* **Exercise requirements**: The lines from the beginning of the records below through the one holding "Image resolution: width=1630" are to be copied exactly; leave the pictures out.

[[ Data extracts, beginning ]]

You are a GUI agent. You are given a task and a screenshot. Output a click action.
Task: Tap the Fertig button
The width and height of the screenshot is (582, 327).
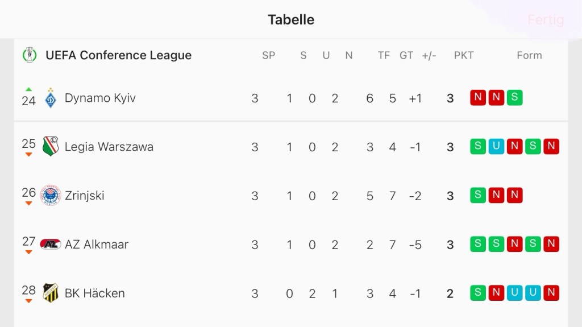pos(546,20)
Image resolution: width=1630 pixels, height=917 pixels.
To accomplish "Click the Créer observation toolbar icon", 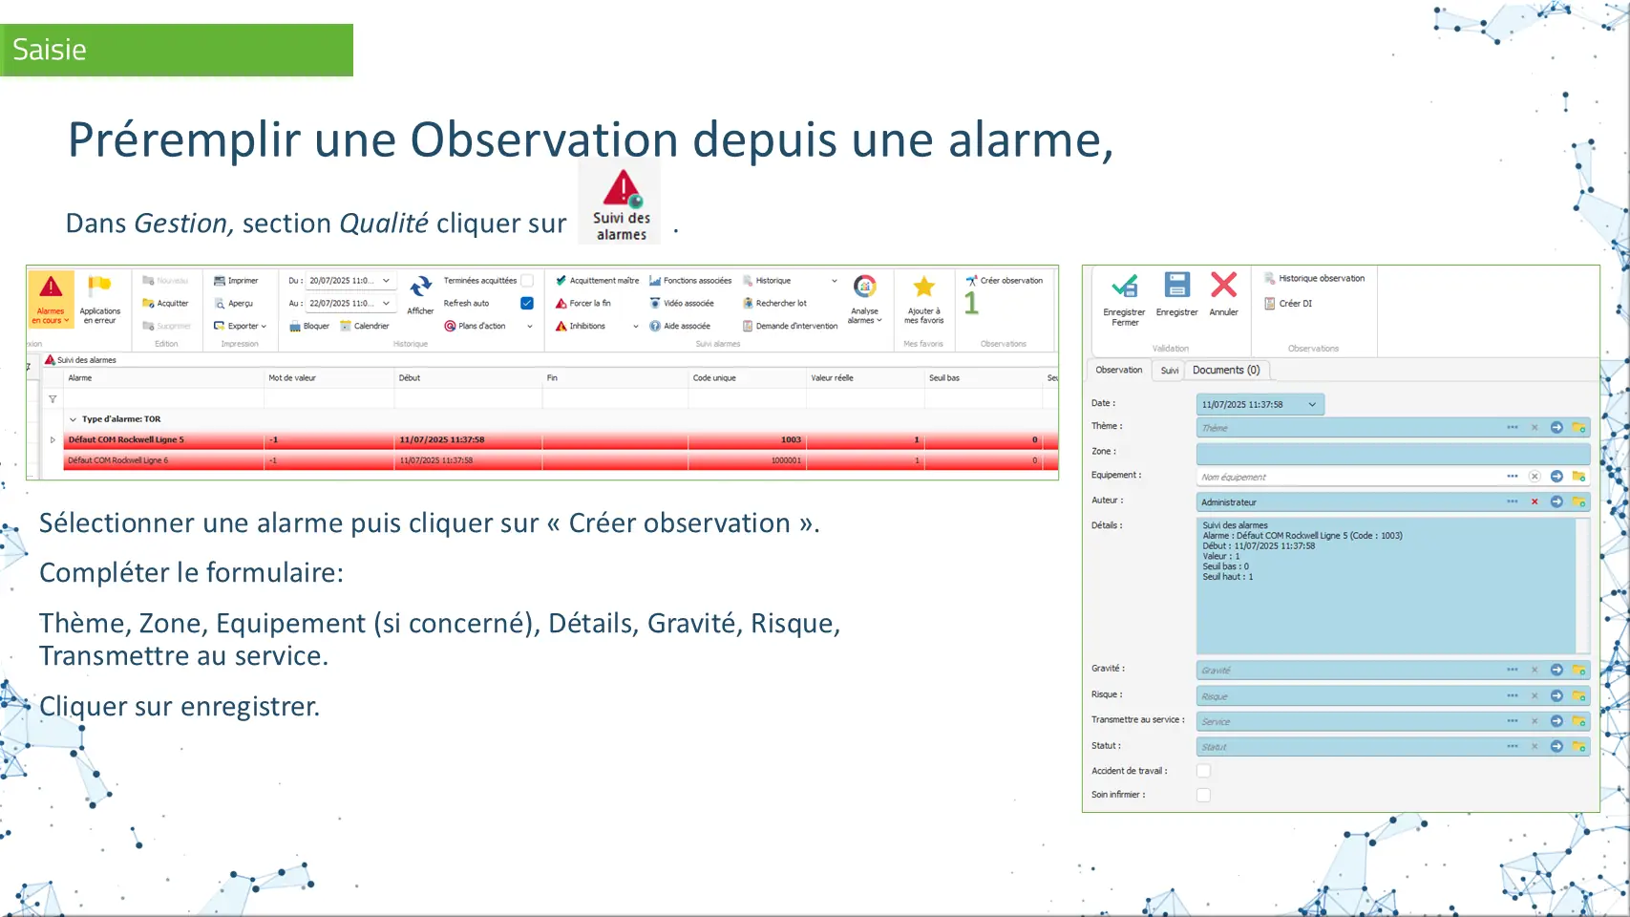I will 971,281.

[[ Data extracts, end ]]

* **Response**:
You are a GUI agent. You are given a task and a screenshot. Output a click action.
Task: Tap the Fertig button
The width and height of the screenshot is (582, 327).
pos(546,20)
Image resolution: width=1630 pixels, height=917 pixels.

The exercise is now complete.